I’ve been working indoors all afternoon, and find them afterward sitting on the driveway painting. The grandkid has a swatch of orange across her forehead.
“You’ve got some orange paint on your forehead, kid,” I tell her.
She wipes her hands across her face several times. Now her forehead, bangs, and eyelids are smeared with red paint.
“Well, you took care of the orange,” I say.
They’ve painted a small coffin pink.
“Hey, that’s dope! What will you put inside it?”

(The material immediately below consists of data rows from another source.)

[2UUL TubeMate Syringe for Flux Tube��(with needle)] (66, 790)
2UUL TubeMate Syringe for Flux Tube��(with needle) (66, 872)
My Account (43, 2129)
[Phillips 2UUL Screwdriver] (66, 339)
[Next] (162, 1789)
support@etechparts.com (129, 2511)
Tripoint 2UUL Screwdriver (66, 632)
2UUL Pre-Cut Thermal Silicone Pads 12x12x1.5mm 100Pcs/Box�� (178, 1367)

“People!” They say, and hold the small carved pieces of wood up for my inspection. They’ve painted the heads yellow, red, blue. There’s a tiny one still to be painted.
“Is that a baby?” I ask.
“Yes!”
And here’s the thing, nobody tells you how it is. Sunlight through the honey locust trees, the hose nearby to wash paint from hands and foreheads, the small girl and her grandmother sitting on the black driveway with their little wooden bodies, and their pink coffin. You can’t anticipate this when you are twenty-two and dreaming of family. You can’t say how you will startle at the dinner table — you and her grandmother and her great-grandmother — when the child hands Mary a bow from her pants and says, “Grandma, this fell off.”

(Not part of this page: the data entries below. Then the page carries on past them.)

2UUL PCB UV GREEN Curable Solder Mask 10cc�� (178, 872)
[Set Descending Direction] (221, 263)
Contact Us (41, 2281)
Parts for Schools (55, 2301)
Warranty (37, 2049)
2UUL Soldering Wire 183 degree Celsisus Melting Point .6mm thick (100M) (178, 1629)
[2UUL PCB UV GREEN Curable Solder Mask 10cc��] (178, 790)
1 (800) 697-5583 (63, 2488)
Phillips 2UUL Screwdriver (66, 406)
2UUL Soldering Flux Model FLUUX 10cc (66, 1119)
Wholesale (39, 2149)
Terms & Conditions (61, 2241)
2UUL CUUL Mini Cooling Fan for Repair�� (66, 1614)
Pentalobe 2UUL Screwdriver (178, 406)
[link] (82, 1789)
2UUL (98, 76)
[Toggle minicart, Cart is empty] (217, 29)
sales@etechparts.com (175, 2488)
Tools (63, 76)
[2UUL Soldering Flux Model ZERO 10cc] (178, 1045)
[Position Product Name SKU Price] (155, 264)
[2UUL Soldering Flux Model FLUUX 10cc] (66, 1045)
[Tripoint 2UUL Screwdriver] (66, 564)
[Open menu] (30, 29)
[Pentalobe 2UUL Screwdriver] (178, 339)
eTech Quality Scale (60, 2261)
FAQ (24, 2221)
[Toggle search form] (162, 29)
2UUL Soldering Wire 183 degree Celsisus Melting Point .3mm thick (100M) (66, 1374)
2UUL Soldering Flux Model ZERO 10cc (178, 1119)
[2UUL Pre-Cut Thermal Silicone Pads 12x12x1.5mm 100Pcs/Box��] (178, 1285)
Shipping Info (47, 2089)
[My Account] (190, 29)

Our faces lit by a glow like firelight.
“She called you grandma!” I say before I can stop myself.
Mary nods. “She does every once in a while. The rest of the time I’m Mary. I tried to get her to call me, OG, but she wasn’t having it.”
OG. Naturally.
They are both sitting on the driveway with their legs twisted up in a horrifying way, their feet bare. I can see it, my wife as a slight towheaded child.
Fortune.
Fortune in every direction. Dappled in primary colors.

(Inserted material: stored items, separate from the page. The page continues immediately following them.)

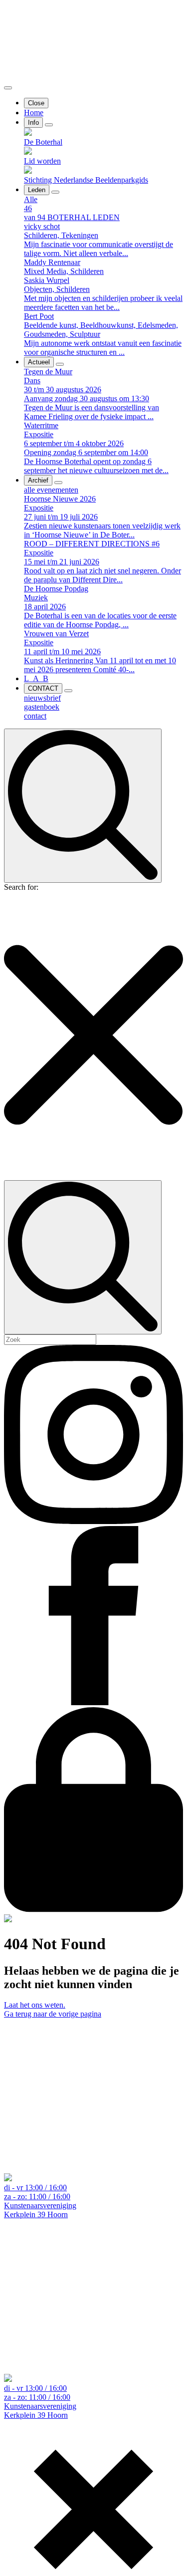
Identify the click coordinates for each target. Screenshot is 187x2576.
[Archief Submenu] (58, 482)
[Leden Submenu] (55, 192)
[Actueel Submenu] (60, 364)
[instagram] (93, 1521)
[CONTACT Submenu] (68, 690)
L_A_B (36, 678)
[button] (93, 1036)
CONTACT (43, 688)
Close (36, 103)
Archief (38, 480)
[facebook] (93, 1702)
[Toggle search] (83, 806)
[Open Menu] (8, 87)
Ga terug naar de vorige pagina (52, 2014)
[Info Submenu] (49, 124)
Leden (36, 190)
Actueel (39, 362)
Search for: (21, 887)
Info (33, 122)
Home (33, 112)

“I painted this zombie for Gavin!” The child holds up a sheet of green monster.
“That’s cool.”
“Do you know why I make him art?”
“Why?”
“So maybe he’ll want to be friends with me when I’m a big kid, too.”
“Good plan.”
We get to keep all this. The world howling somewhere beyond this huddle of trees, these beauties. I have felt a step to the outside so much of my life. The writer, always a witness. Even to her own flaying. Thinking now of the way her heart goes on in her chest in its furious way, keeping track of everything.